Democrats call him an extremist, citing provocative positions that Vance took but sometimes later corrected. Vance signaled support for a national 15-week abortion ban during his tenure in the Senate, for example, he later softened this stance once Ohio voters overwhelmingly supported an abortion rights amendment of 2023. In the 2020 election, he said he would not have certified the results immediately if he were vice president and that Trump had “a very legitimate complaint.” He imposed conditions to honor the 2024 election results that echo from Trump.

“A Trump-Vance ticket would sink the Republican Party to new depths of extremism,” Alex Floyd, a spokesman for the Democratic National Committee, said in a statement.

In the Senate, Vance sometimes embraces bipartisanship.
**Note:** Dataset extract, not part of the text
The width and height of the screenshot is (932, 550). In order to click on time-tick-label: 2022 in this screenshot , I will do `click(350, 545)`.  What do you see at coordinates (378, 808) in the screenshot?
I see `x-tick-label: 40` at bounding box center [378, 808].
He is Ohio Democratic Senator Sherrod Brown co-sponsored a rail safety bill after a Burning train derailment in Ohio village in eastern Palestine. He has sponsored legislation that expands and increases funding for Great Lakes restoration and supported bipartisan legislation that boosts workers and families.

Chris Tape, his high school physics teacher, remembers Vance as an engaging and fun-loving 17-year-old. Vance never mentioned his difficult upbringing, Tape said.

When Vance told him he was joining the Marines, Tape expressed surprise — saying he was talented enough to write his own ticket. Vance said he loved his country and if he wasn’t willing to serve it, “it’s all talk.”

“So I know at least one thing about him,” Tape said. “He believes in his country, he believes in serving his country, and he is willing to take a more difficult path directly to do that.”